Upgrading Data Virtualization from Version 5.2 to Version 5.4

An instance administrator can upgrade Data Virtualization from Version 5.2 to Version 5.4.

Attention: If your existing Data Virtualization instance uses custom sizing, then upgrading your Data Virtualization instance automatically adds five agents, each requiring two CPUs. The increased resource usage is typically balanced if your custom cluster was deployed with sufficient resources to accommodate the extra load without dropping below a stable minimum. However, if you have custom sizing and limited resources, then you might experience a net increase in resource usage. To adjust the number of resources your Data Virtualization instance uses, see: Customizing the pod size and resource usage of Data Virtualization agents.
Who needs to complete this task?

Instance administrator To upgrade Data Virtualization, you must be an instance administrator. An instance administrator has permission to manage software in the following projects:

The operators project for the instance

The operators for this instance of Data Virtualization are installed in the operators project. In the upgrade commands, the ${PROJECT_CPD_INST_OPERATORS} environment variable refers to the operators project.

The operands project for the instance

The custom resources for the control plane and Data Virtualization are installed in the operands project. In the upgrade commands, the ${PROJECT_CPD_INST_OPERANDS} environment variable refers to the operands project.

The tethered projects for the instance
If any projects are tethered to the operands project, you have permission to manage the software in the tethered projects.
When do you need to complete this task?

+ + + + + + +

#### Written task
Copy the Data Virtualization upgrade page from "Instance administrator To" to "to the operands project.", swapping "operators project" for "operator namespace" each time it appears.

+ + + + + + +

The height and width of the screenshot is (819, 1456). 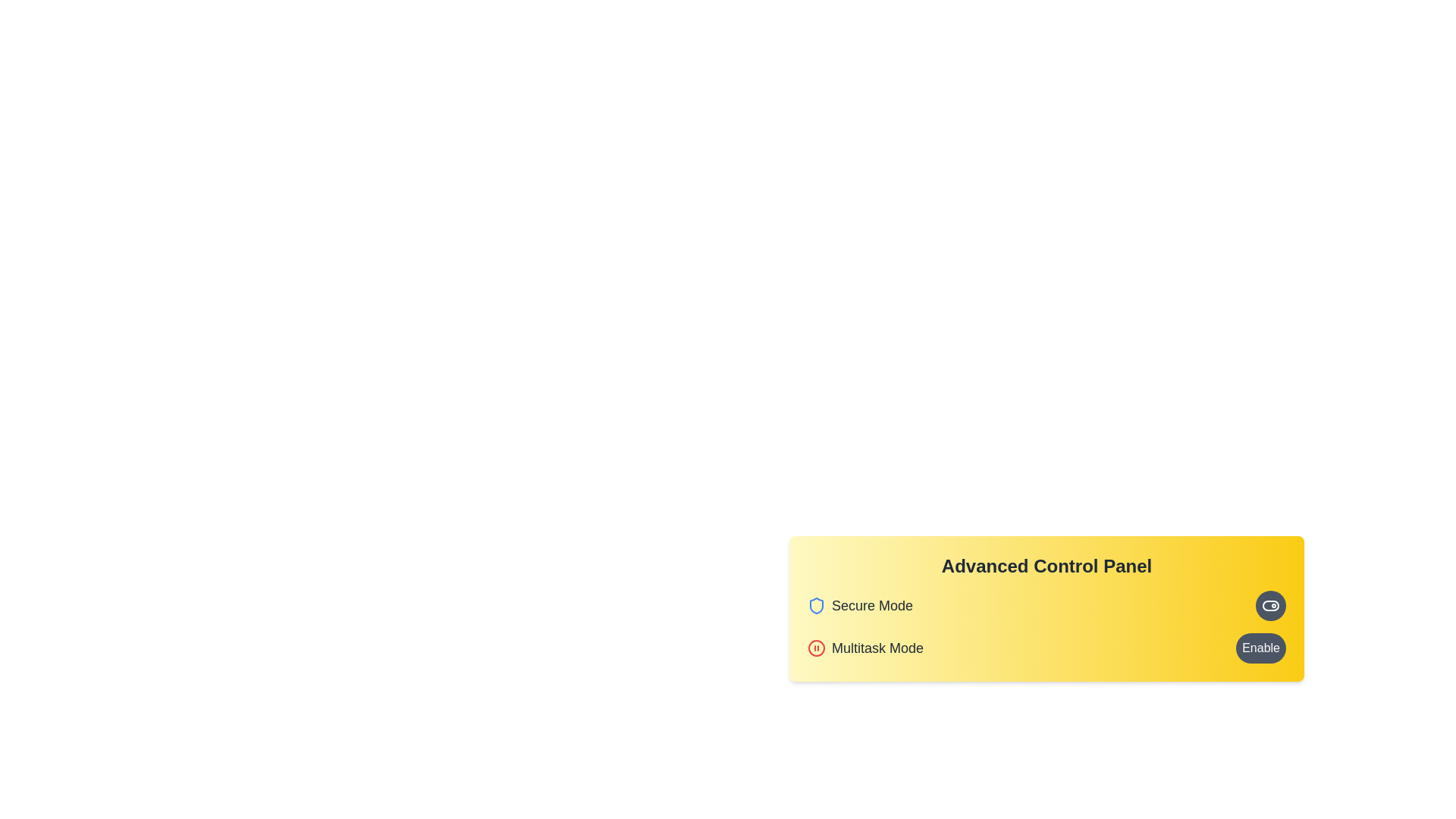 What do you see at coordinates (1270, 604) in the screenshot?
I see `the toggle switch icon located in the bottom-right corner of the yellow advanced control panel section, which is styled with a circular toggle on a rectangular background and positioned next to the text 'Enable.'` at bounding box center [1270, 604].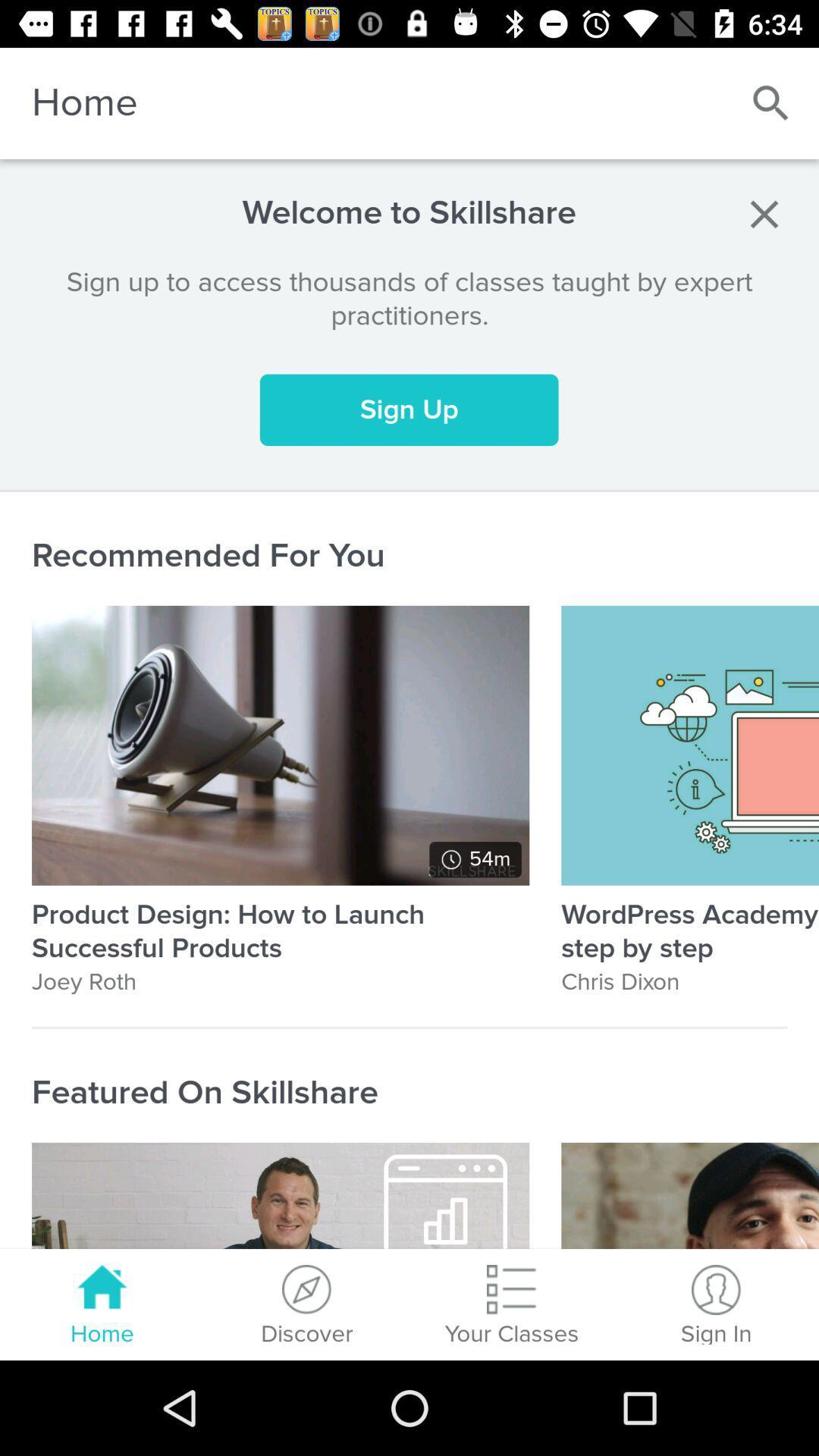  What do you see at coordinates (764, 213) in the screenshot?
I see `the item next to welcome to skillshare icon` at bounding box center [764, 213].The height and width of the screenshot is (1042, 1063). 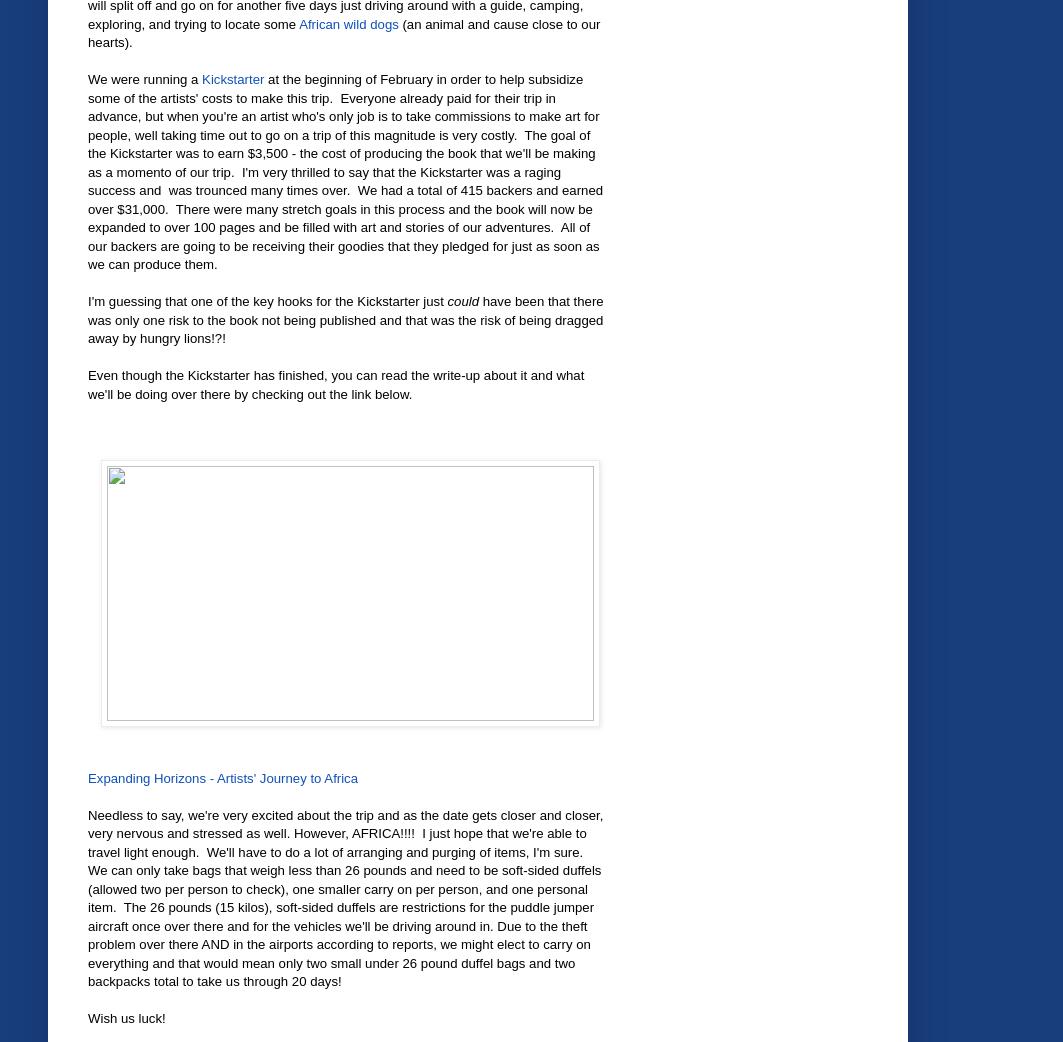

+ + + + + + +

#### Response to this task
Instance administrator To upgrade Data Virtualization, you must be an instance administrator. An instance administrator has permission to manage software in the following projects:

The operator namespace for the instance

The operators for this instance of Data Virtualization are installed in the operator namespace. In the upgrade commands, the ${PROJECT_CPD_INST_OPERATORS} environment variable refers to the operator namespace.

The operands project for the instance

The custom resources for the control plane and Data Virtualization are installed in the operands project. In the upgrade commands, the ${PROJECT_CPD_INST_OPERANDS} environment variable refers to the operands project.